Research Article

Optimal timing of operation for bleeding peptic ulcer: prospective randomised trial.

Br Med J (Clin Res Ed) 1984; 288 doi: http://dx.doi.org/10.1136/bmj.288.6426.1277 (Published 28 April 1984) Cite this as: Br Med J (Clin Res Ed) 1984;288:1277
  1. D L Morris,
  2. P C Hawker,
  3. S Brearley,
  4. M Simms,
  5. P W Dykes,
  6. M R Keighley

    Abstract

    From October 1980 to September 1983 all patients with upper gastrointestinal bleeding were admitted to a centralised unit and investigated by early endoscopy. A total of 142 patients with a proved duodenal or gastric ulcer were randomised after stratification for age and site of ulcer to early (aggressive) surgical management or a delayed (conservative) policy. Significantly more operations (n = 42; 60%) were performed in the early than in the delayed (n = 9; 20%) groups (p less than 0.01). There were no deaths among the 42 patients under 60. The overall mortality in the 100 patients aged over 60 was 10% and when analysed on an "intention to treat" basis there was no difference between early and delayed surgery.

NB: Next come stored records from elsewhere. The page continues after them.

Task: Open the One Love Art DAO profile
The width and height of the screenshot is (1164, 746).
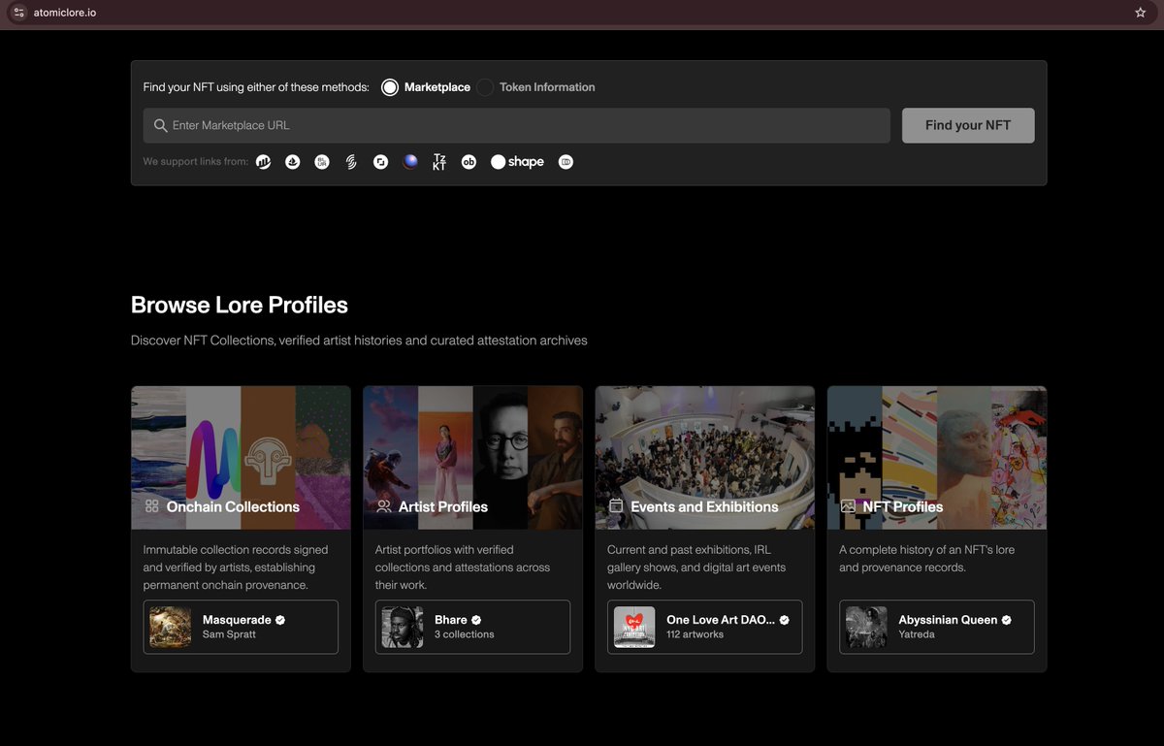Action: coord(704,627)
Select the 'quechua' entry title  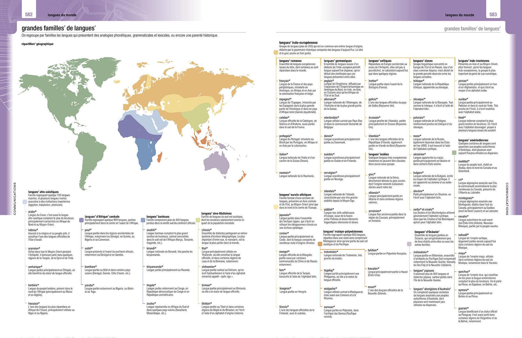pos(464,272)
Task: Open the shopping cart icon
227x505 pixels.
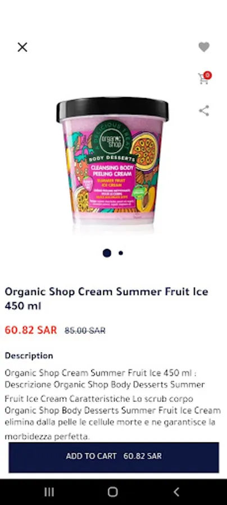Action: 203,79
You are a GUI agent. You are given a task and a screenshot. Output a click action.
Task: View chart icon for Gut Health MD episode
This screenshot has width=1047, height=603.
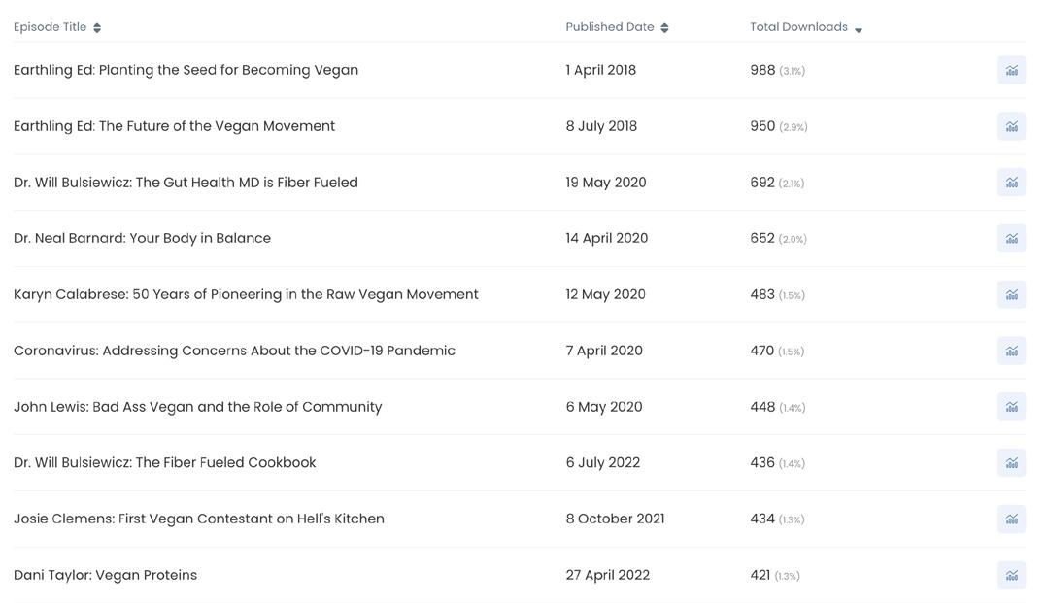pos(1011,183)
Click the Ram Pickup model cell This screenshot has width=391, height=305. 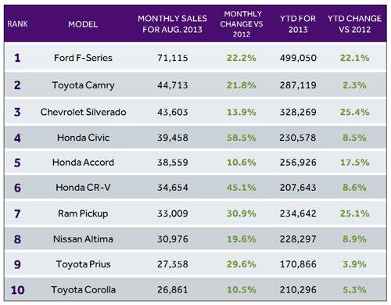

When, however, an unrelated death from a bleeding colonic polyp was excluded and the data analysed on "treatment received" the mortality was only 2% in the early group compared with 13% in the delayed group (p less than 0.05). When analysis was confined to gastric ulcer the difference between early (0%) and delayed (24%) treatment was even greater. The results of this trial indicate that for patients over 60 an aggressive surgical policy is associated with a significant reduction in mortality.